What you have to do =>
Extract the first line through the line containing "Task: Open the 17 Members link" from the listing below, exactly as written.

###

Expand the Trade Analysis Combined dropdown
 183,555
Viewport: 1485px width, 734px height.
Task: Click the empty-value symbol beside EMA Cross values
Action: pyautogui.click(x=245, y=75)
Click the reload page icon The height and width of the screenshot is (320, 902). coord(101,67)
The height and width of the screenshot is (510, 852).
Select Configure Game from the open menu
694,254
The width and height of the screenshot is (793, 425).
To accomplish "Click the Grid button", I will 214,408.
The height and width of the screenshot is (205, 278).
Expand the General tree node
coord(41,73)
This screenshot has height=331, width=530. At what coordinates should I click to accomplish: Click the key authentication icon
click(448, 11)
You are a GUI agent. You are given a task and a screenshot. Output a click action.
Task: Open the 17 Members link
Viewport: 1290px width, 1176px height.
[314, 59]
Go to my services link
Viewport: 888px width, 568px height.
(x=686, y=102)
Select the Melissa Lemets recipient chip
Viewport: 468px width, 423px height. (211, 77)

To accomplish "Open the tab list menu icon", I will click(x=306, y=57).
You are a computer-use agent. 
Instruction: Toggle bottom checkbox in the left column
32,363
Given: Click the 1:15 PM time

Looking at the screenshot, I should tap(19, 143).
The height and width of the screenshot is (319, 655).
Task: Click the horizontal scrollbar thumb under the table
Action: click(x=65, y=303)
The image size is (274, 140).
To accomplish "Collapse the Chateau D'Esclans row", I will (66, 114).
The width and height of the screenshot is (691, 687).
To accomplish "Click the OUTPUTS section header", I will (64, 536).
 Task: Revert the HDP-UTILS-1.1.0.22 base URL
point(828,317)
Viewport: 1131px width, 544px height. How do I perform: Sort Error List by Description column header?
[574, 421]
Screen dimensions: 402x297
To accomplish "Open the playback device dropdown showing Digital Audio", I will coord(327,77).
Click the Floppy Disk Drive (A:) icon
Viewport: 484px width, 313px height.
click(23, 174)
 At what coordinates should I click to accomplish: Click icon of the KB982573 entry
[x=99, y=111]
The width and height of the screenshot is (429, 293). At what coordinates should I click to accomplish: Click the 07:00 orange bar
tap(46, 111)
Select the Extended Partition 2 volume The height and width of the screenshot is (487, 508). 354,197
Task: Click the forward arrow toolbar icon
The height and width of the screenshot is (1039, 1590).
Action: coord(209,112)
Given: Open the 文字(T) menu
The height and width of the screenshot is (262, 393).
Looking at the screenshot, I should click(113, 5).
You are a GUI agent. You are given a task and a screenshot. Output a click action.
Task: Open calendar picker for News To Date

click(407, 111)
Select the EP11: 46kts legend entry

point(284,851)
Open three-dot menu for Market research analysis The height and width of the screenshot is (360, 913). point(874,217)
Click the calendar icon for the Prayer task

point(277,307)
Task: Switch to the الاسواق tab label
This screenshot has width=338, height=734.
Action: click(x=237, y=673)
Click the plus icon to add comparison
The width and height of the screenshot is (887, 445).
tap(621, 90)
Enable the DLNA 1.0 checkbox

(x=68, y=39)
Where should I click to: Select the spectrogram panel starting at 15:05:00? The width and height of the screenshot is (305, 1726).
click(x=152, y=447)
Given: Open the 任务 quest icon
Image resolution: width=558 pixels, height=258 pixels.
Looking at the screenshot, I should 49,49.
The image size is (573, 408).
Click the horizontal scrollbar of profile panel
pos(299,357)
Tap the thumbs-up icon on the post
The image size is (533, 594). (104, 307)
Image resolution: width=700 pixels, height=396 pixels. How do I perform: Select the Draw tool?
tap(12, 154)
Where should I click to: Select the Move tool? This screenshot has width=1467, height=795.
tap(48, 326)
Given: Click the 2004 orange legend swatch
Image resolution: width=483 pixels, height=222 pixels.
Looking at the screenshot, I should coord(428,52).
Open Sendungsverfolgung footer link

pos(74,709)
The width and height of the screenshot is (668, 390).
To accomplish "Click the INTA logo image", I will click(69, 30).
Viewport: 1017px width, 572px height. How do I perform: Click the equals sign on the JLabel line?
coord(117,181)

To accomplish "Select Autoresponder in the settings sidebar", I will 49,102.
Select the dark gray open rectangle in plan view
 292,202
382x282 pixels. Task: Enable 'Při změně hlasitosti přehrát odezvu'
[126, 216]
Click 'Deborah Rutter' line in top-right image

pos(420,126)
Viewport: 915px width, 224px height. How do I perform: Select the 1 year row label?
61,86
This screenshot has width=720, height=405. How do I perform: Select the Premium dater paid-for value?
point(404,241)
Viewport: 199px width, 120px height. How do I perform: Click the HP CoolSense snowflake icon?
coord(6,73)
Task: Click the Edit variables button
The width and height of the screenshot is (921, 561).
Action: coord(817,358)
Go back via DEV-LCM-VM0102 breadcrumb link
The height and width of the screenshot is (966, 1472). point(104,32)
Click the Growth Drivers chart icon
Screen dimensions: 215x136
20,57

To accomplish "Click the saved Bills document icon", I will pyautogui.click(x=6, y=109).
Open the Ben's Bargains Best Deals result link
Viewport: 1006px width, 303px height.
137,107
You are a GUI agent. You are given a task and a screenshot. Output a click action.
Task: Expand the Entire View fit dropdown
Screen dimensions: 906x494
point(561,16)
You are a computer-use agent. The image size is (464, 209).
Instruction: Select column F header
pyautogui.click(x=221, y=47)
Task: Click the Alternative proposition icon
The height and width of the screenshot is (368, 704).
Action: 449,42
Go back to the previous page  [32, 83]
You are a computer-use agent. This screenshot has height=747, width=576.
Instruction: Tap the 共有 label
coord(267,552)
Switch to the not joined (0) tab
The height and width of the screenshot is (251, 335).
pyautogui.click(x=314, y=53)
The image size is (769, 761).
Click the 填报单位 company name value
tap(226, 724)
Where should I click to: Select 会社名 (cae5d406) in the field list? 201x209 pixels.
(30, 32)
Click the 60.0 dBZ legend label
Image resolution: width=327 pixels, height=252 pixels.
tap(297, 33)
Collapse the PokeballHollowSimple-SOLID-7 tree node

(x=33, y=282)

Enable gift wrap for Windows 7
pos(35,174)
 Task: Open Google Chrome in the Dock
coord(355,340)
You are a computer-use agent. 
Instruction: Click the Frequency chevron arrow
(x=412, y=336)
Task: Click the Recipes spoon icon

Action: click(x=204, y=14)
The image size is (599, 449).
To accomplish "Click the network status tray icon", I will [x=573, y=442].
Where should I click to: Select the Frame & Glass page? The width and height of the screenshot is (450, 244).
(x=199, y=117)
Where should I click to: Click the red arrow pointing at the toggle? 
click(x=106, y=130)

###

Exercise solution =>
Expand the Trade Analysis Combined dropdown
 183,555
Viewport: 1485px width, 734px height.
Task: Click the empty-value symbol beside EMA Cross values
Action: pyautogui.click(x=245, y=75)
Click the reload page icon The height and width of the screenshot is (320, 902). coord(101,67)
The height and width of the screenshot is (510, 852).
Select Configure Game from the open menu
694,254
The width and height of the screenshot is (793, 425).
To accomplish "Click the Grid button", I will 214,408.
The height and width of the screenshot is (205, 278).
Expand the General tree node
coord(41,73)
This screenshot has height=331, width=530. At what coordinates should I click to accomplish: Click the key authentication icon
click(448, 11)
You are a GUI agent. You are given a task and a screenshot. Output a click action.
Task: Open the 17 Members link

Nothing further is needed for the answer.